DATA FOR REVIEW:
—————
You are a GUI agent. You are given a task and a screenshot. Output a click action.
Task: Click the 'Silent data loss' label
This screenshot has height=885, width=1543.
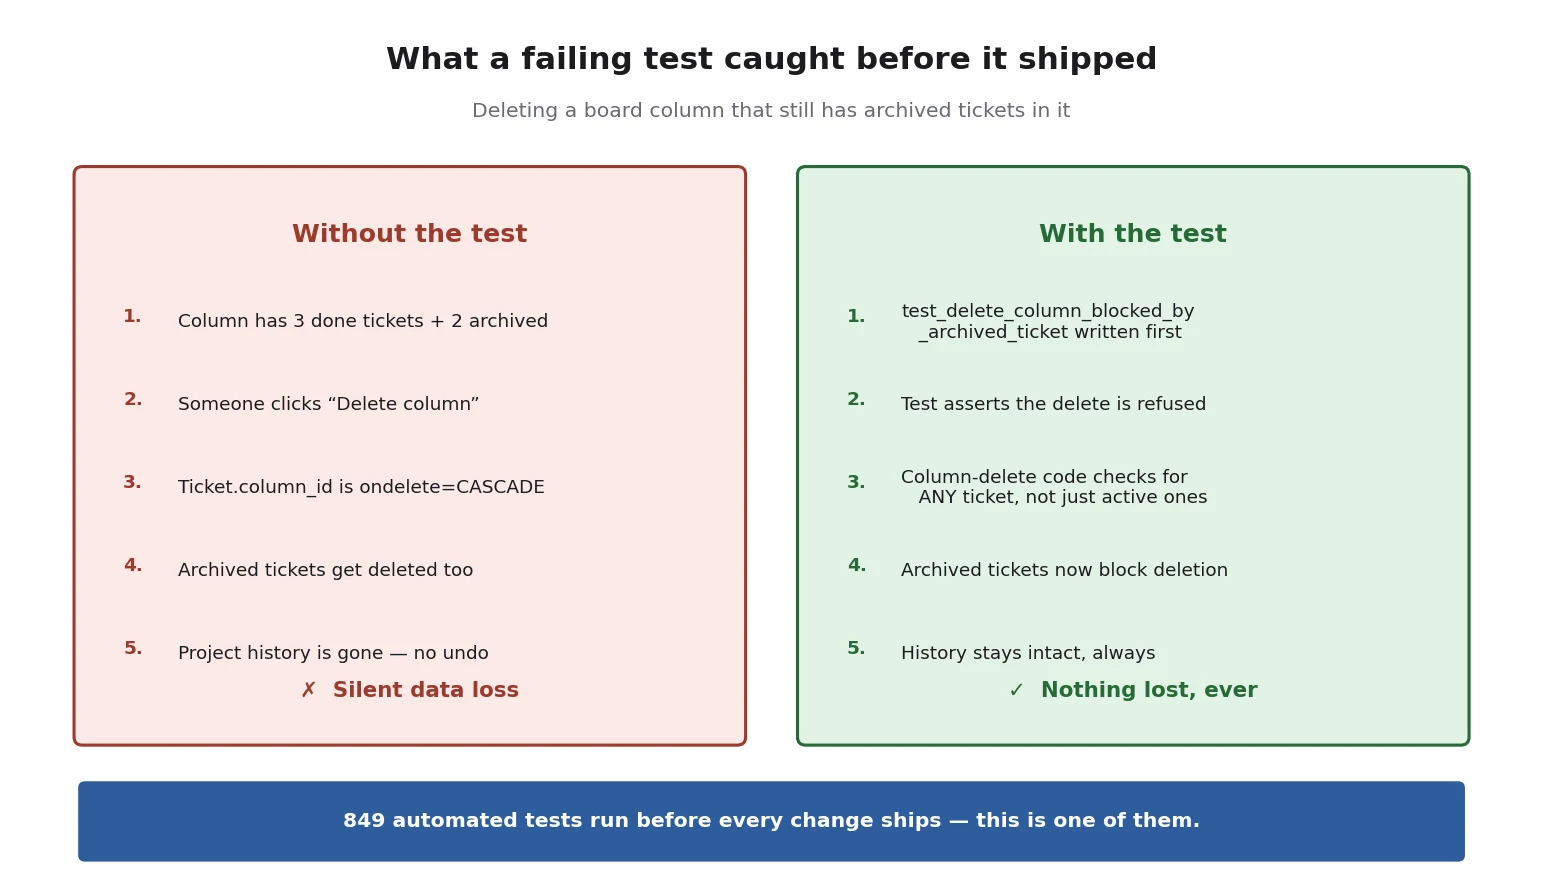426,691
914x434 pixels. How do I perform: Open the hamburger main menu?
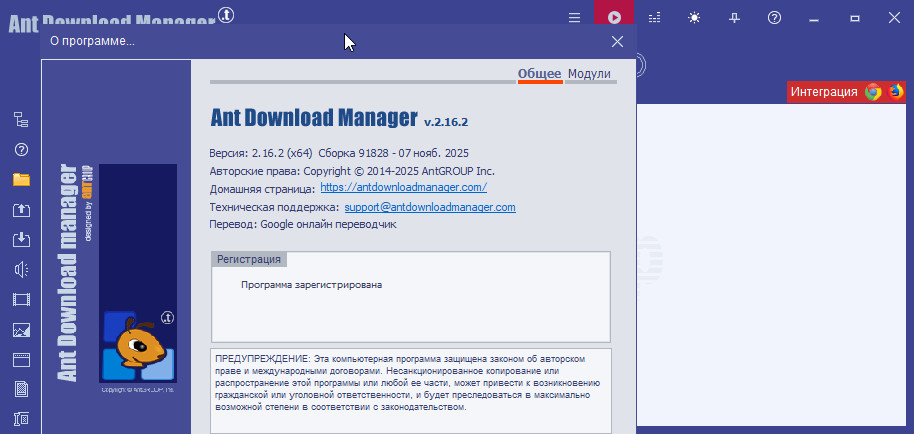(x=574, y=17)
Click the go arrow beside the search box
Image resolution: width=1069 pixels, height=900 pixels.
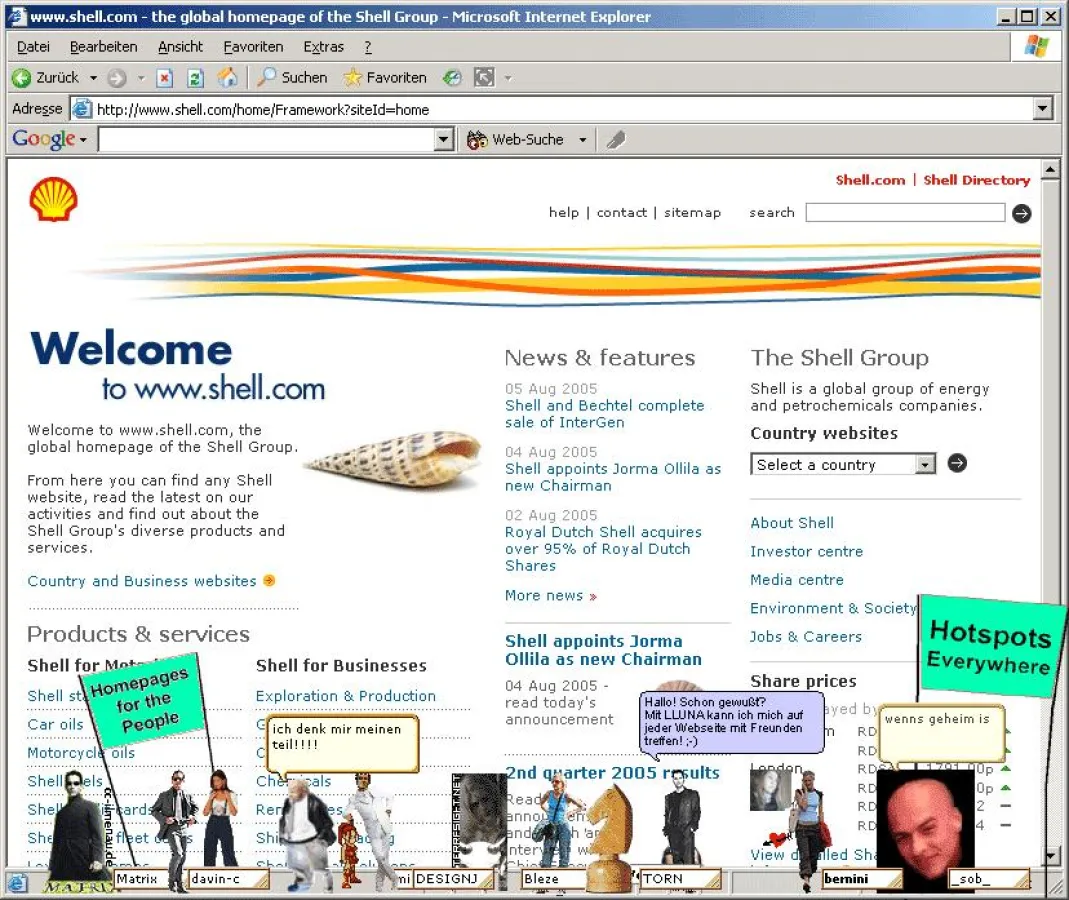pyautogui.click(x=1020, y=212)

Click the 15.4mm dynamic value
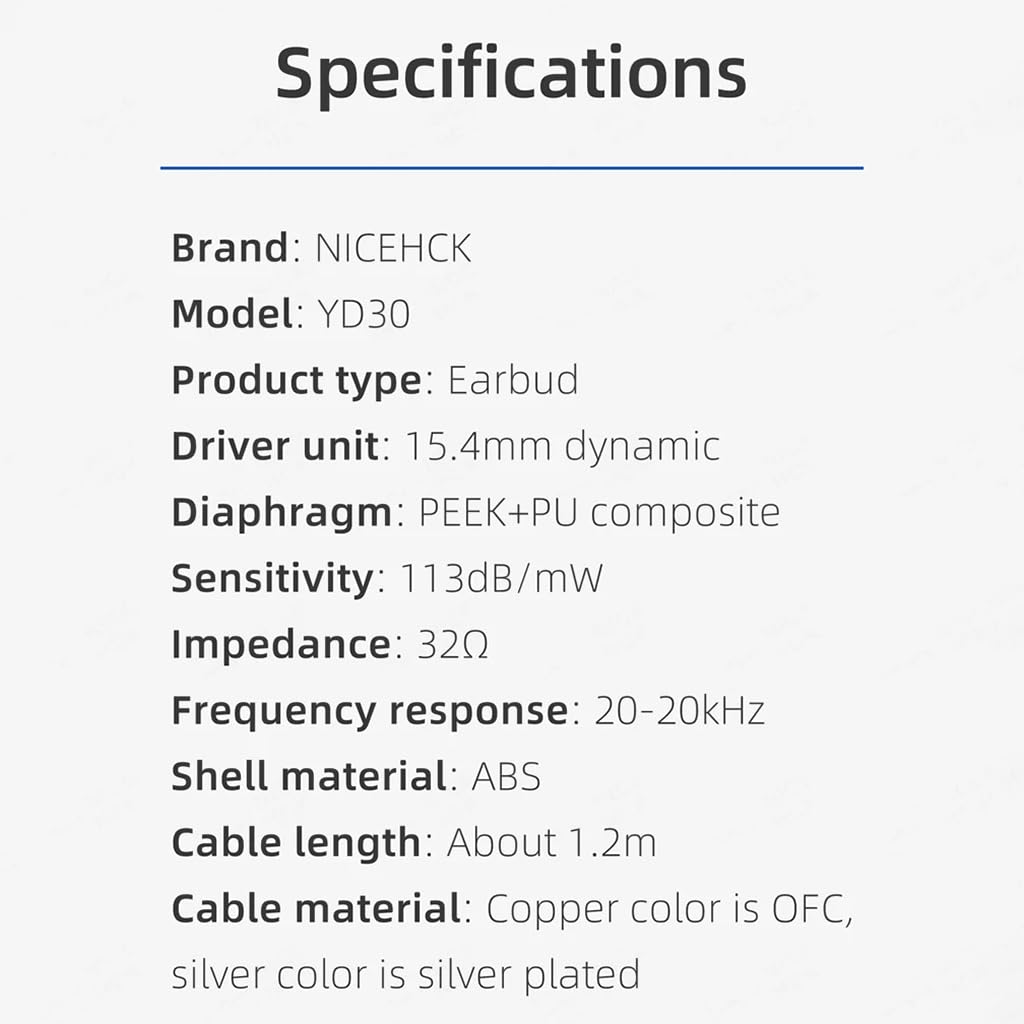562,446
—————
EXERCISE:
The entries should be printed again exactly as written, leaving all pictures out.

OUTPUT OF THE TASK:
You are a GUI agent. You are given a task and a screenshot. Output a click action.
Task: Click the 'Silent data loss' label
This screenshot has height=885, width=1543.
426,691
914x434 pixels. How do I perform: Open the hamburger main menu?
(x=574, y=17)
Click the go arrow beside the search box
Image resolution: width=1069 pixels, height=900 pixels.
pyautogui.click(x=1020, y=212)

Click the 15.4mm dynamic value
562,446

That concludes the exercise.